Because the vaccination programme didn’t really kick in until the mid 1950s and early 1960s, we still have a large number of PPS sufferers living today, and many have these have significant mobility issues. One of the problems with PPS, is that it is quite difficult to diagnose, as it shares many of its symptoms with Chronic Fatigue Syndrome (CFS), and also in fact is often simply put down to signs of ageing. Unlike CFS however, PPS is progressive, and thus often results in significant loss of muscle strength. Diagnosis can now be done using electromyography, or an EMG as it is more commonly known, or MRI in certain cases. The really bad news for PPS sufferers, is that there is no reversive therapy, thus once diagnosed, it is all about treatment and management of the condition, as opposed to trying to get ‘better’ from it.

This is where Orthotic intervention comes in here. I used the image from Mad Max at the head of this post, as it shows the Max character wearing some kind of futuristic leg brace – futuristic for when the film was made I would hasten to add, and in fact, the range of Knee, Ankle Foot Orthoses (KAFO) today, is far more technologically advanced that anything available in the dystopian world of the mid 21st century envisaged by its makers in 1979! As with many of the conditions I have explored in this blog, the treatment is entirely bespoke and is specific to the individual, so there is definitely no single approach to how PPS is managed in any given person. Ankle Foot Orthoses (AFO) and KAFOs are designed to really do several jobs, and these include the desire to maximise energy efficiency, so really to ensure that any energy used by the wearer has the best outcome, to reduce pain, and of course to protect the limb and the joints from any unexpected or unusual forces, which actually we all encounter naturally as we go about our daily lives, but which have to be managed in cases such as PPS.

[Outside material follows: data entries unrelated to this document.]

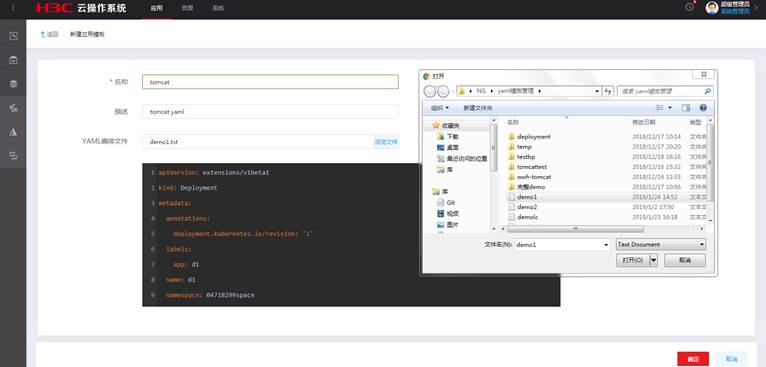Expand the file name combo box arrow
Image resolution: width=766 pixels, height=367 pixels.
tap(606, 244)
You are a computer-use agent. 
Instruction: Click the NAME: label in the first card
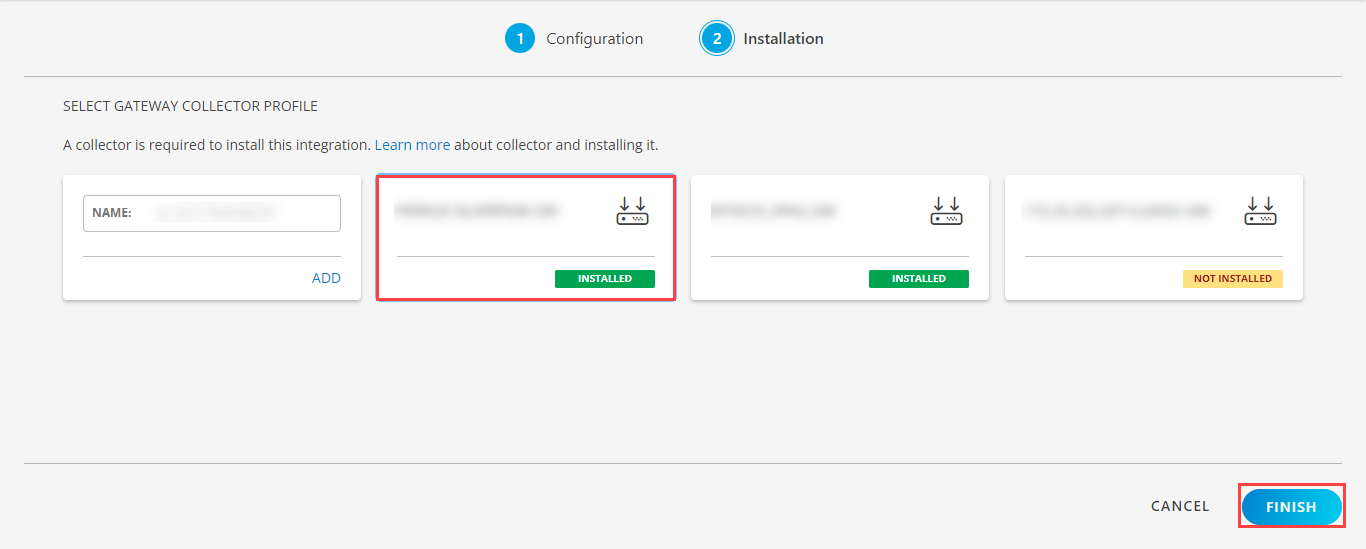111,213
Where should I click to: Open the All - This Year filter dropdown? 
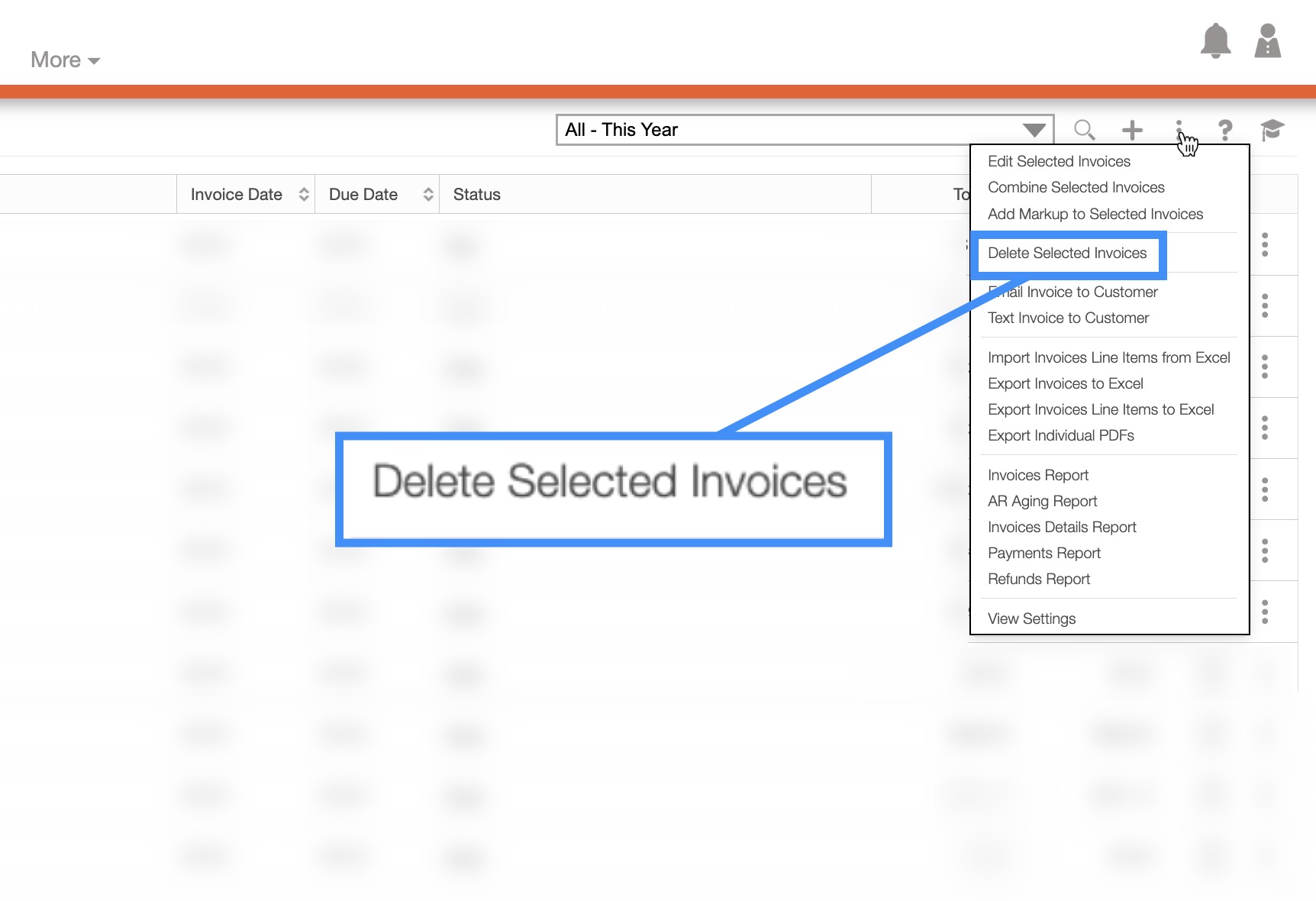805,130
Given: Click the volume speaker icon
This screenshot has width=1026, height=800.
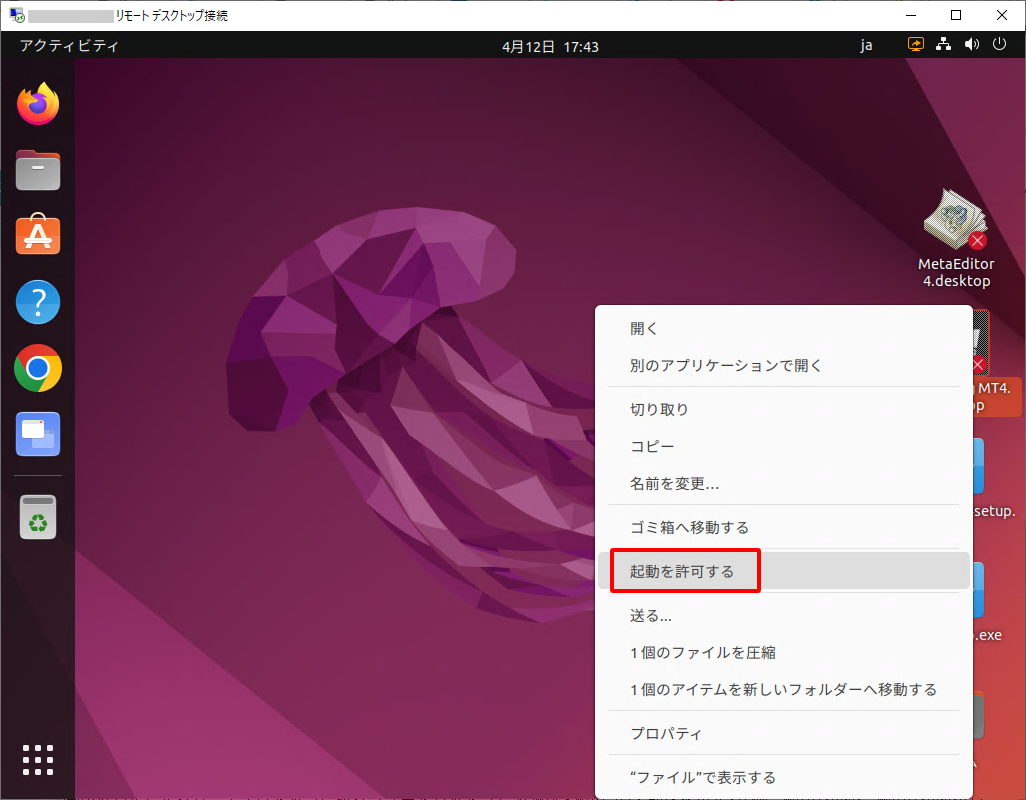Looking at the screenshot, I should 971,45.
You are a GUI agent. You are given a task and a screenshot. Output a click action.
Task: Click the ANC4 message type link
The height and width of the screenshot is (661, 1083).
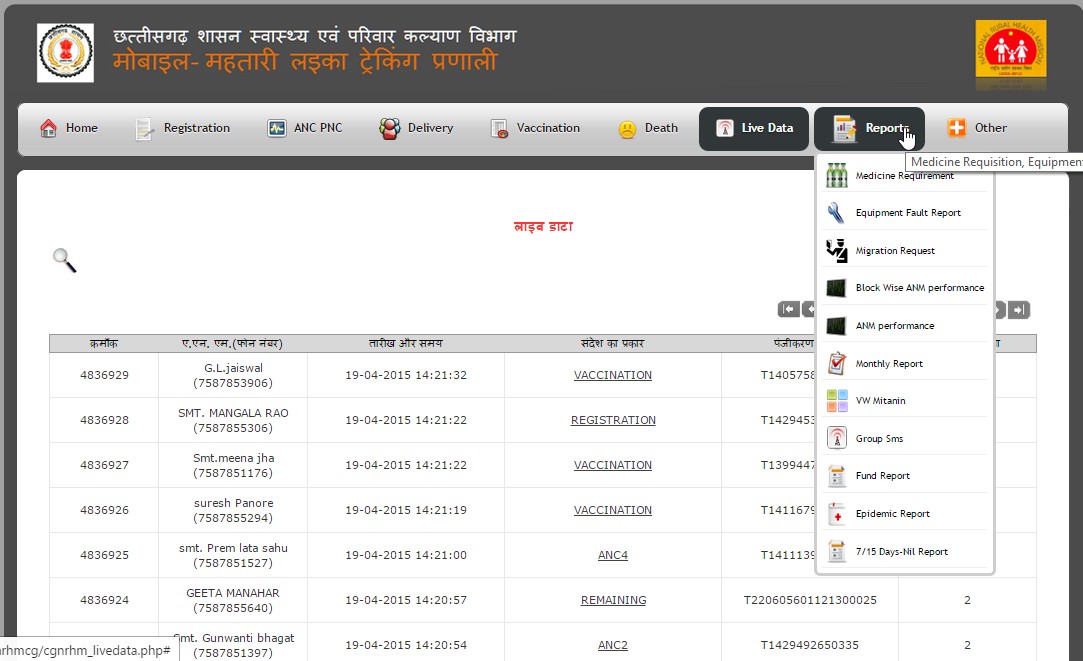613,555
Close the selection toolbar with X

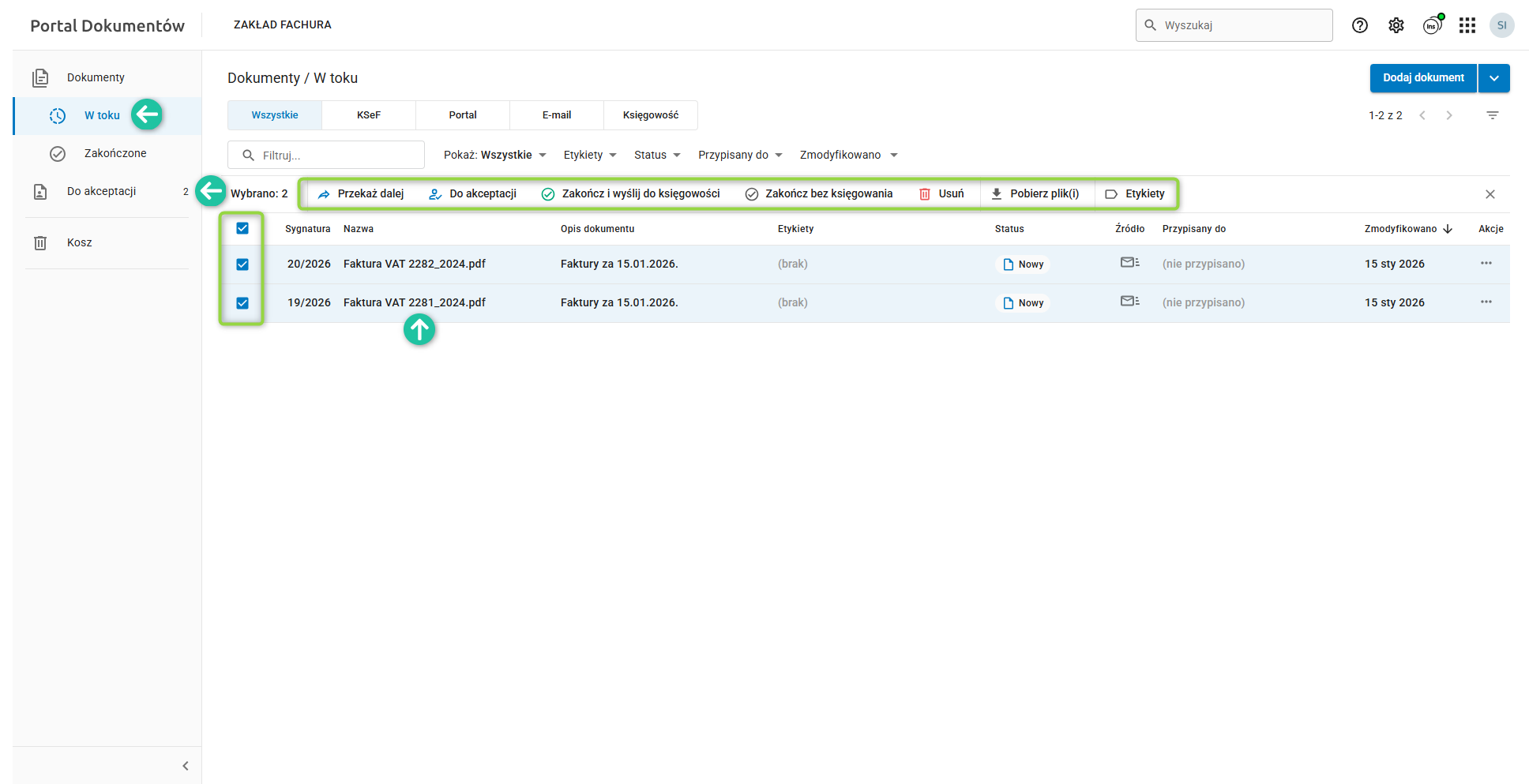pyautogui.click(x=1490, y=194)
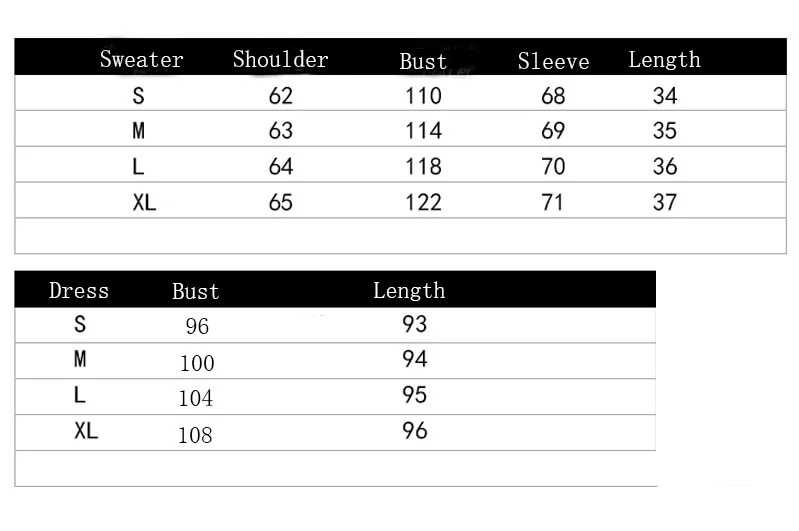
Task: Click the Sleeve column header
Action: (553, 61)
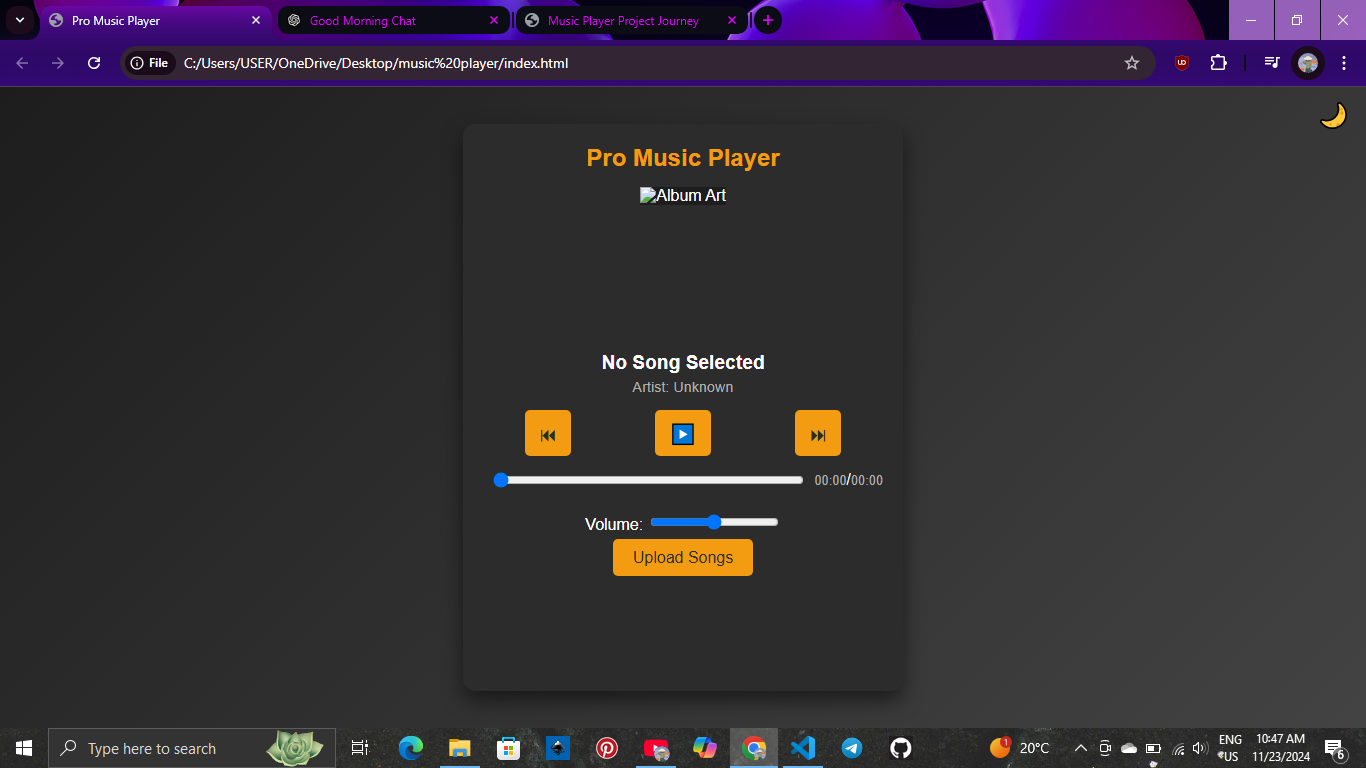Reload the current page
The image size is (1366, 768).
point(93,62)
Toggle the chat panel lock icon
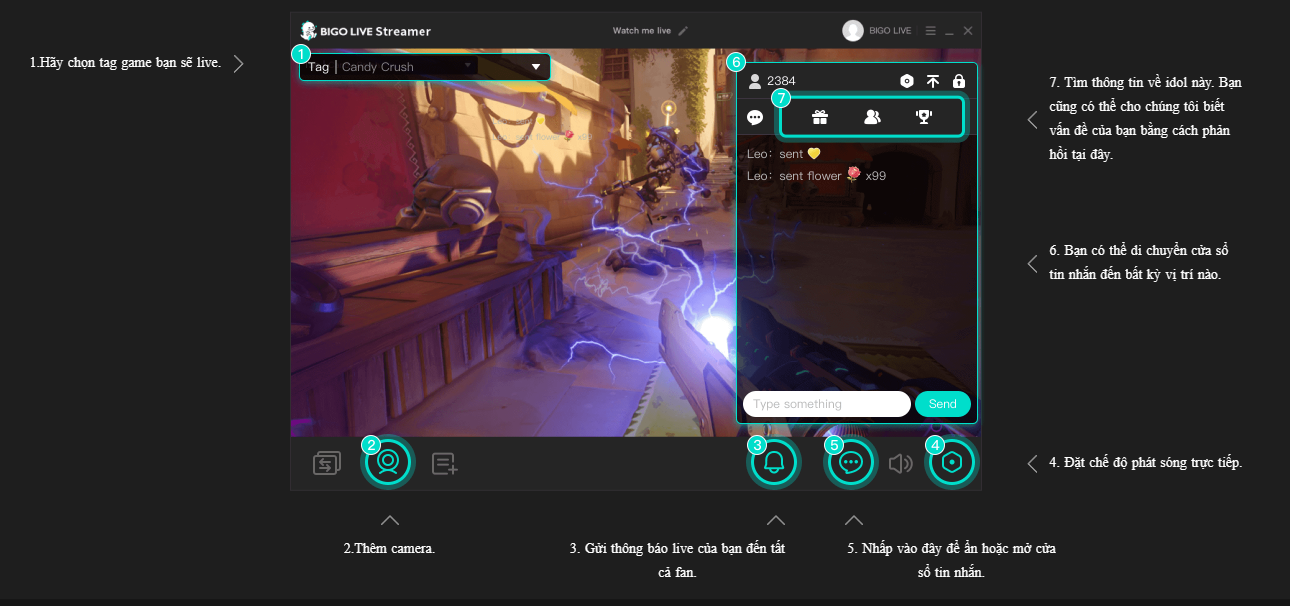Screen dimensions: 1290x606 click(959, 81)
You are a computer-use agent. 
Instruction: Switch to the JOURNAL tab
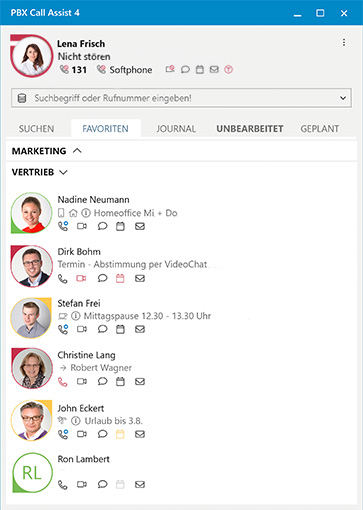click(x=176, y=129)

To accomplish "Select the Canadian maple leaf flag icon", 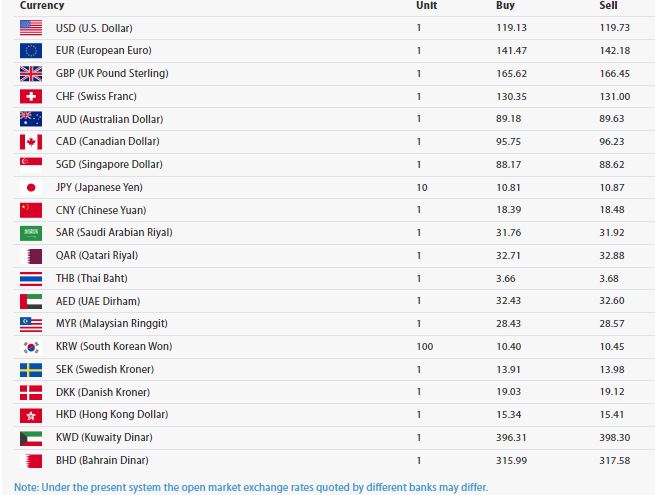I will [x=31, y=142].
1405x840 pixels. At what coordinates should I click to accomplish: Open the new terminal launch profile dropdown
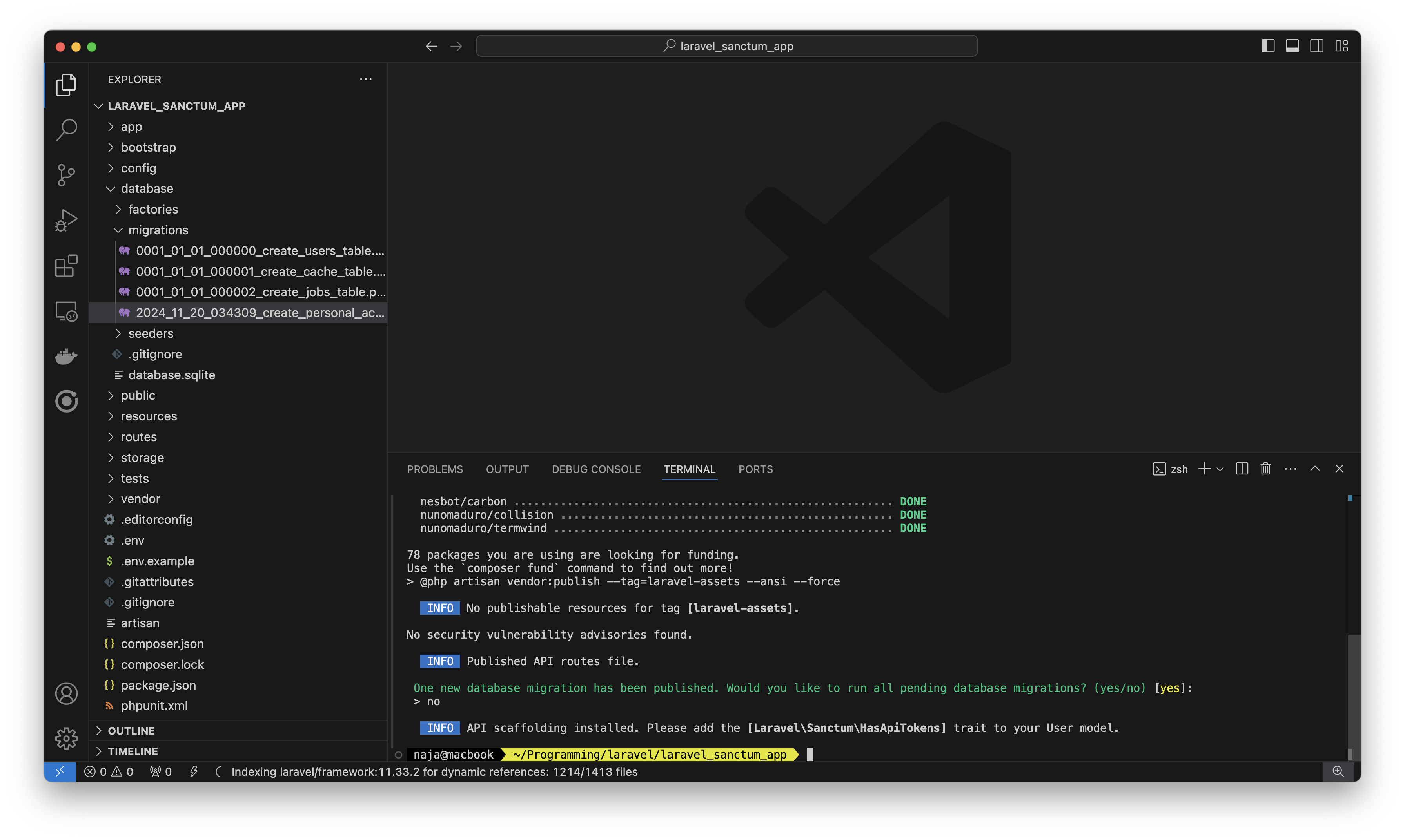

The great news, is that technological advances have meant that KAFOs and AFOs are now far stronger and lighter than ever before. Materials such as titanium and carbon fibre are now common in the manufacture of these Orthoses, where callipers used to be made of leather and steel, which were themselves very heavy and cumbersome. Orthotic insoles (FFOs), as well as shoe design and manufacture, all mean that now being prescribed an KAFO, with FFOs, and needing shoes wide and deep enough to accommodate all of this, is no longer an issue of being subject to instruments akin to those used in torture, and having to say farewell to any semblance of style.

Some PPS sufferers reject the PPS label, and prefer to be recognised as still suffering from the Polio that affected them as children or young adults, and there is also some resistance to orthotic intervention in their treatment, as they see this as ‘giving in’. This couldn’t be further from the truth, as this is about maximising mobility and stability, maintaining the highest level of independence, and enhancing lifestyle and making the most of what we can. We haven’t quite reached the dystopian nightmare offered in Mad Max, and even in changing times, we still have so much to enjoy, and the right Orthotics, prescribed by a qualified, experienced and HCPC registered Orthotist, will help you to do this.

If you think that you may be suffering from PPS, or you are experiencing mobility issues of any kind, make that appointment and see your Orthotist as soon as possible, because contrary to the Mad Max title track, we DO need another hero, and it might just be you, and like Max himself, you won’t be much use if you are not wearing your Orthotics!!